Sorting by hash values
The easiest way to sort a hash by the value in its key-value pairs is to use the #sort_by
method. To make #sort_by
use the values to sort the pairs, use this code block: { |key,value| value }
. This tells #sort_by
to perform its default alphanumeric sort on the hash, based on the values in the key-value pairs instead of the keys. If you have a different search criterion, such as the length of the values, you can add the appropriate method to the code block as well. In this example, I also added #to_h
to turn the two-dimensional array returned by #sort_by
back into a hash, as I did in the previous example.
- capitals = {
- texas: "Austin",
- california: "Sacremento",
- florida: "Tallahassee",
- new_york: "Albany"
- }
- # Sorted alphanumerically (default) by values
- capitals.sort_by{ |k,v| v }.to_h
- => {:new_york=>"Albany", :texas=>"Austin", :california=>"Sacremento", :florida=>"Tallahassee"}
- # Sorted by value length
- capitals.sort_by{ |k,v| v.length }.to_h
- => {:texas=>"Austin", :new_york=>"Albany", :california=>"Sacremento", :florida=>"Tallahassee"}
Stupid #sort tricks
Since we're on the subject of sorting collections, there are two Array
methods that I think of as being connected with #sort
, at least conceptually if not technically.
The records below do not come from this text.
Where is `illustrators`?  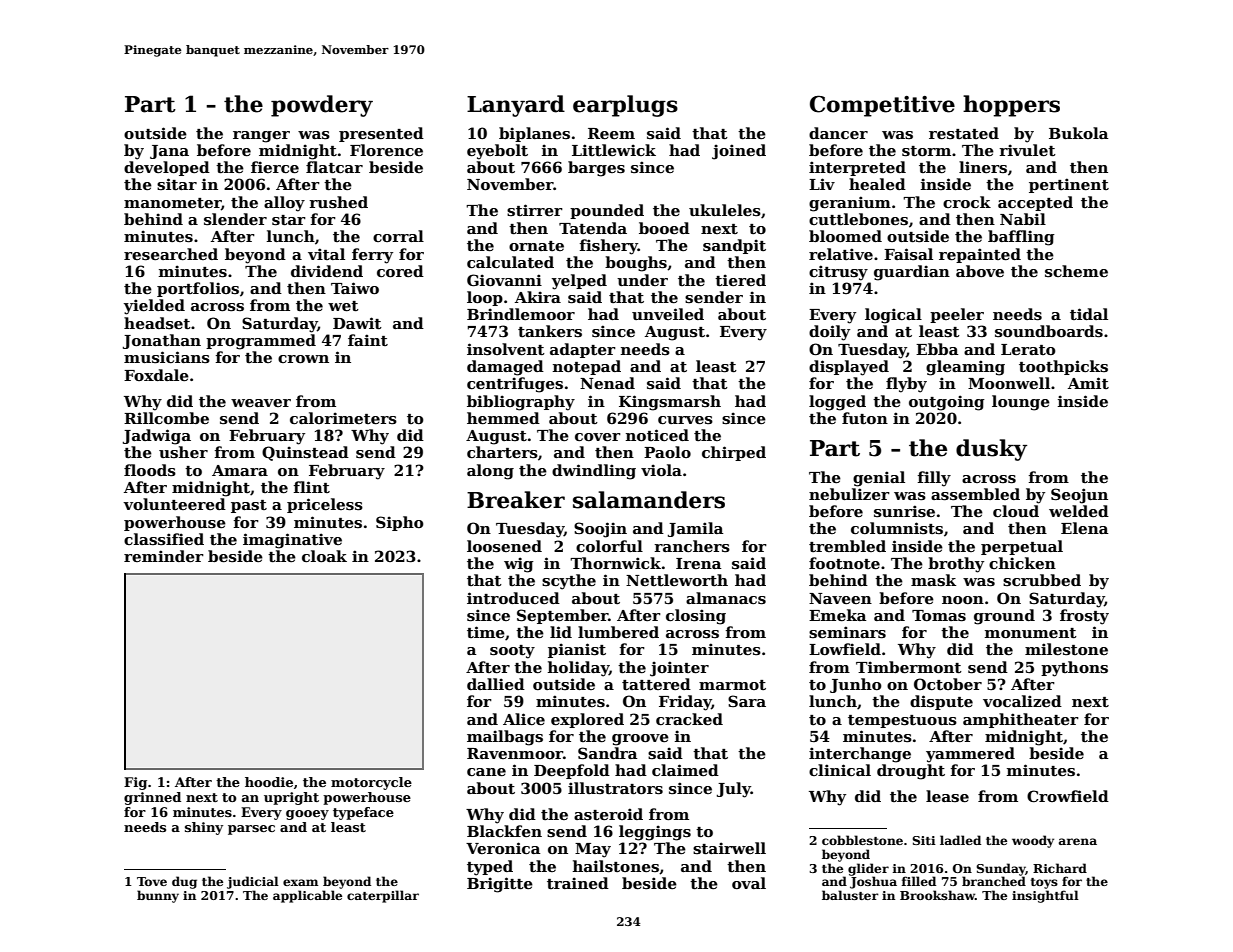
illustrators is located at coordinates (615, 788).
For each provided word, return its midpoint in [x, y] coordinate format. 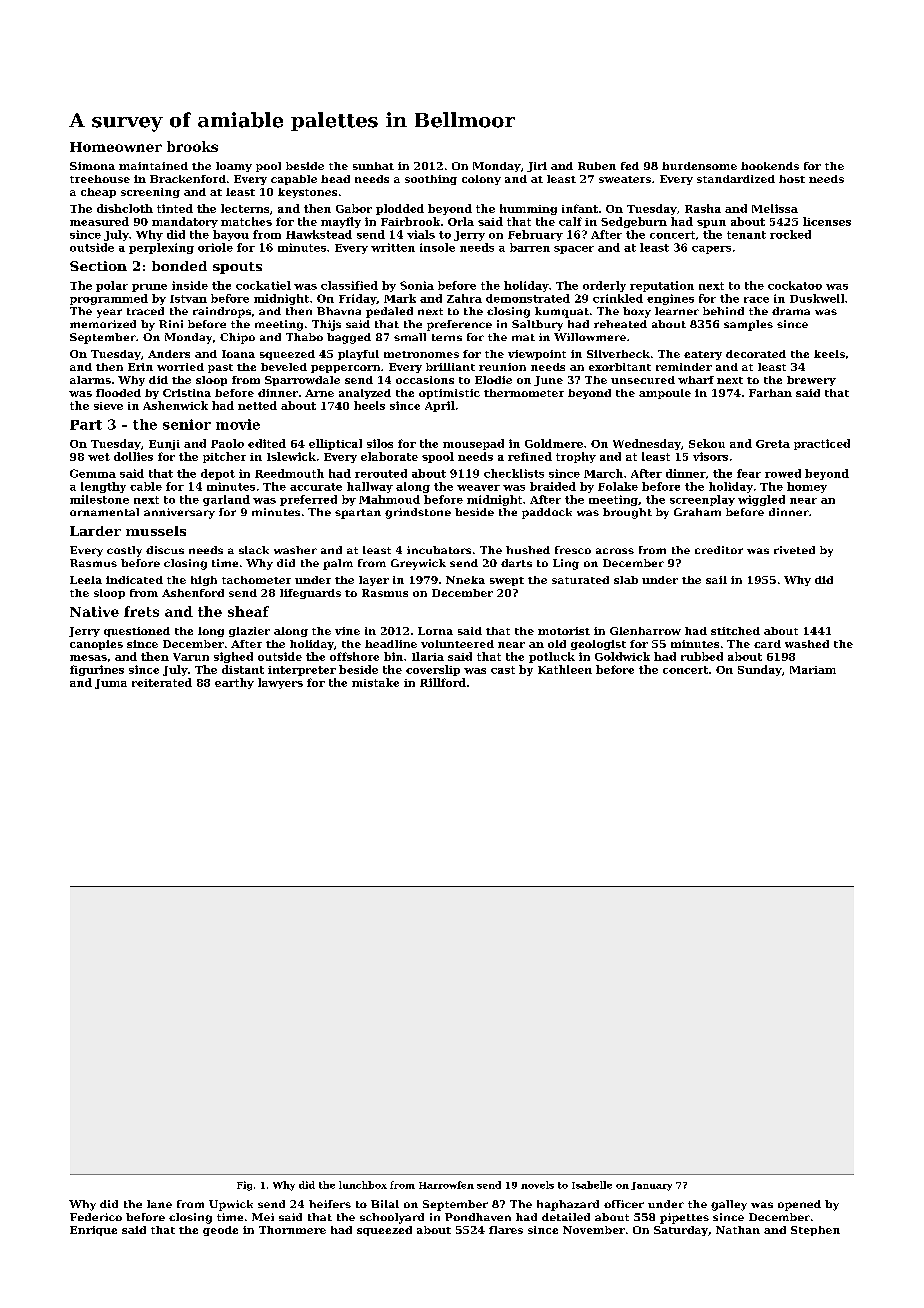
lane [159, 1204]
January [651, 1186]
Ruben [597, 166]
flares [506, 1230]
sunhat [373, 166]
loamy [234, 167]
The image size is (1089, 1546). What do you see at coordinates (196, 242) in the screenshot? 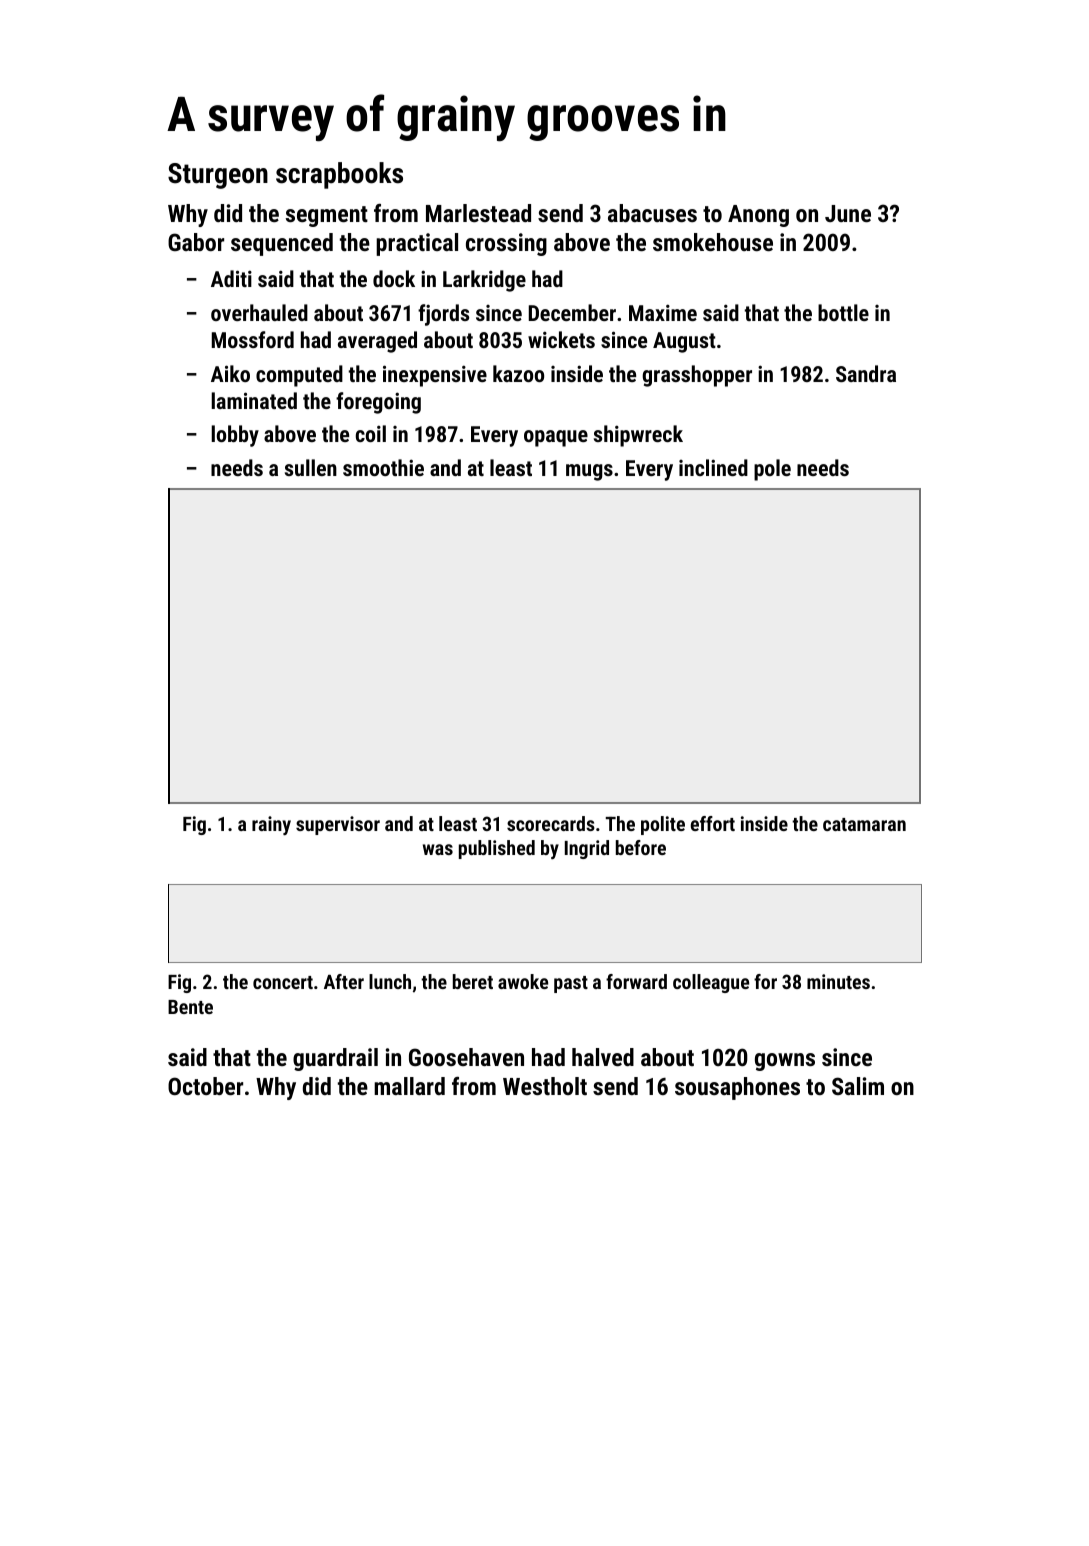
I see `Gabor` at bounding box center [196, 242].
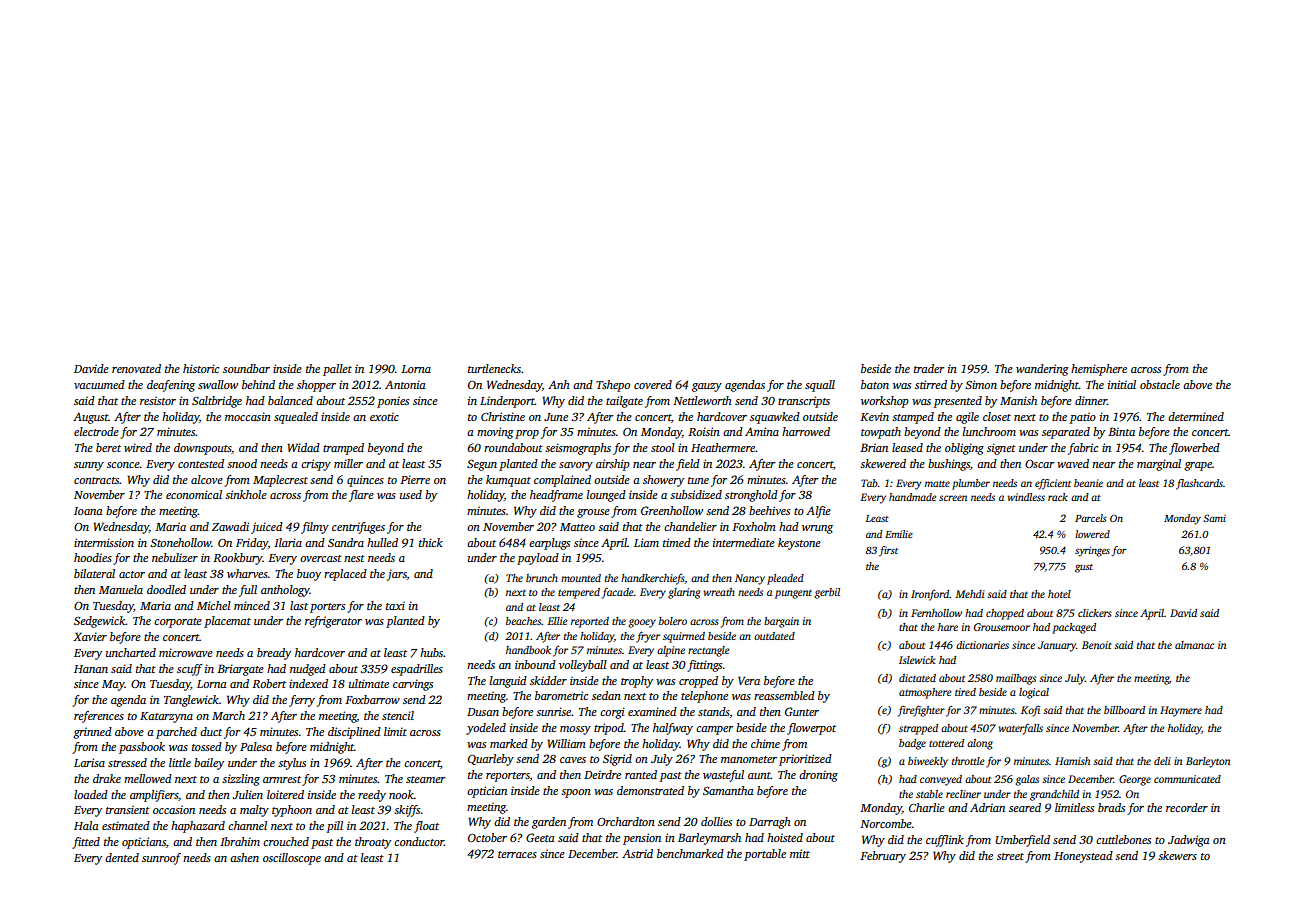  I want to click on beaches, so click(523, 621).
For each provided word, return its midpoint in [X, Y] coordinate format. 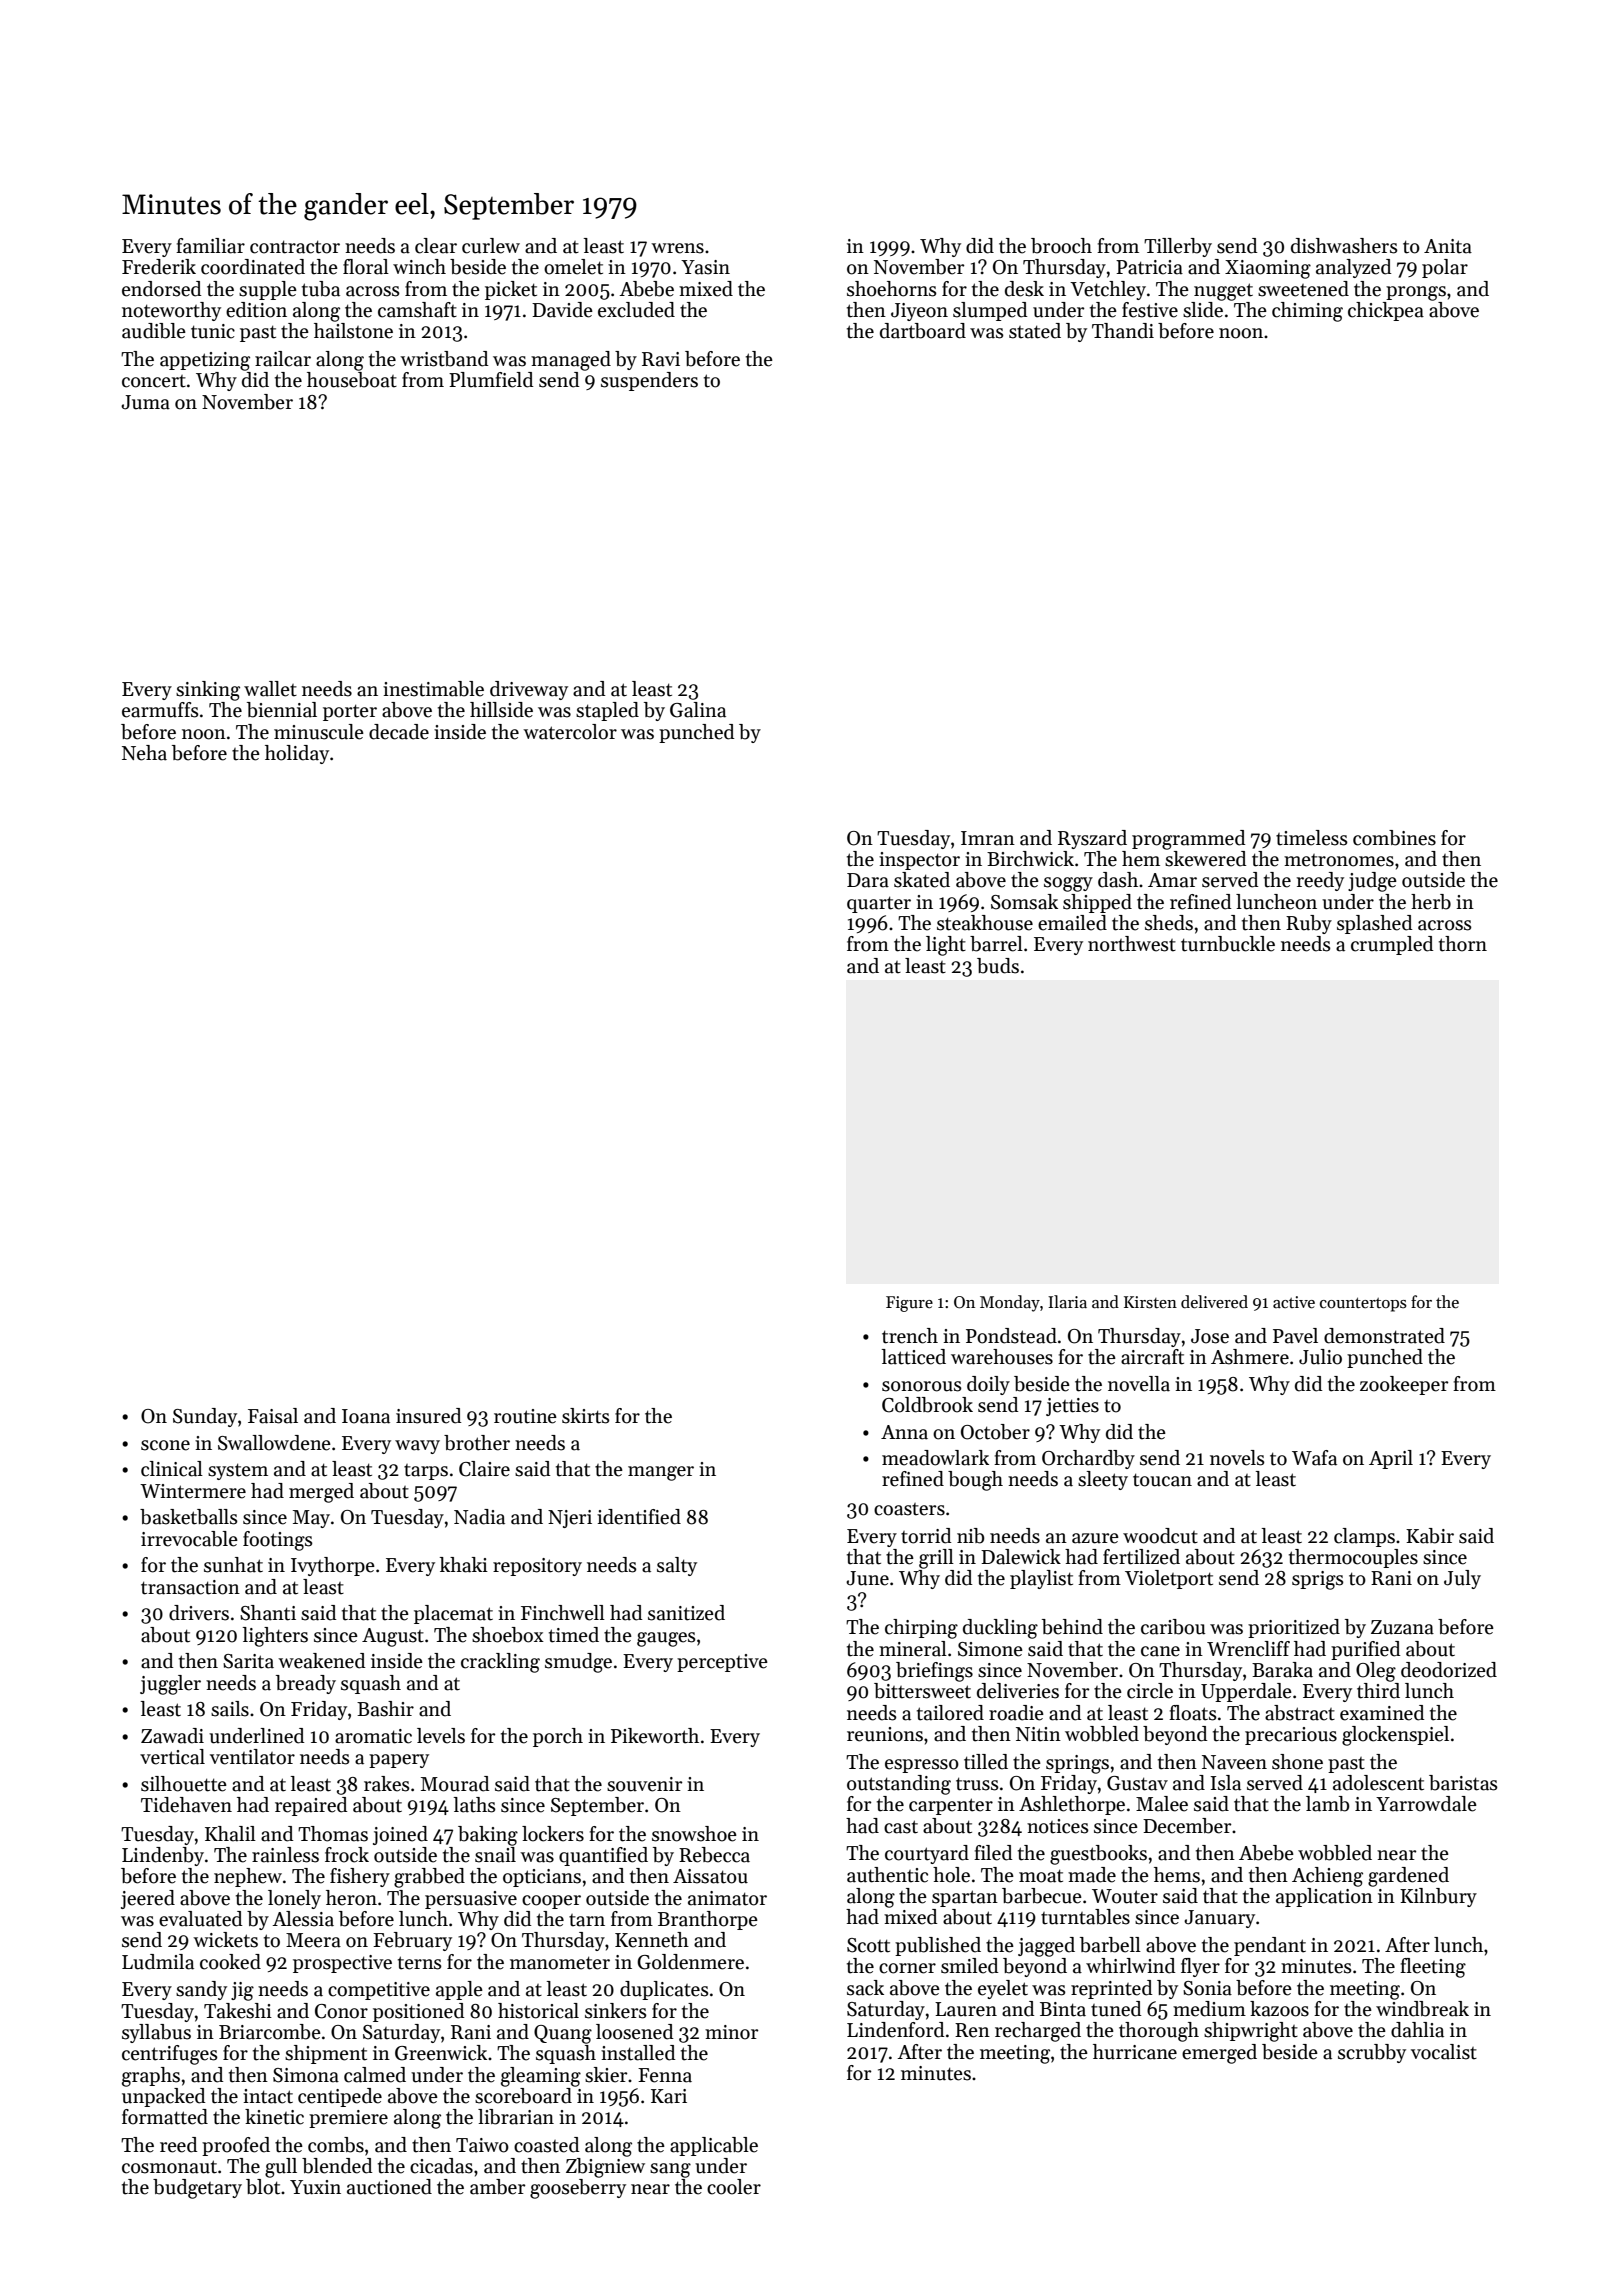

These are Array#reverse
and Array#shuffle
. Each of these methods does to an array exactly what you expect it to: #reverse
reverses the order, and #shuffle
randomizes the order. Here they are in action:
- # A normal sort, as a baseline
- $ [3, 76, 19, 5, 190, 42, 81, 150].sort
- => [3, 5, 19, 42, 76, 81, 150, 190]
- # A one-line sort-and-reverse
- $ [3, 76, 19, 5, 190, 42, 81, 150].sort.reverse
- => [190, 150, 81, 76, 42, 19, 5, 3]
- # A shuffle of the same array
- $ [3, 76, 19, 5, 190, 42, 81, 150].shuffle
- => [19, 42, 150, 3, 76, 190, 81, 5]
If you have an unsorted set, and you need to access it from largest to smallest, there's no reason not to put the #sort
and the #reverse
on the same line—doing so is more concise and more clear than writing the two calls on separate lines of code. Of course, if you're shuffling your array, there's no reason sort it first. I include it here because I think of #sort
and #shuffle
as being opposites. If you want to assign your students to study groups in alphabetic order, sort them before you allocate them; if you want them assigned randomly, shuffle them first.
#reverse
and #shuffle
are strictly Array
methods, not Enumerable
methods, so you can't use them directly on hashes, sets, or ranges. But it's not hard to use #to_a
to convert a hash or set into an array in order to reverse it or shuffle, and then convert it back to its original class with #to_h
or #to_s
. Since a range is an ascending sequence of integers by definition, there's not much point in reversing or shuffling it. You might use a range in conjunction with a loop to populate a large array of numbers without typing in every member, and then reverse or shuffle it, though.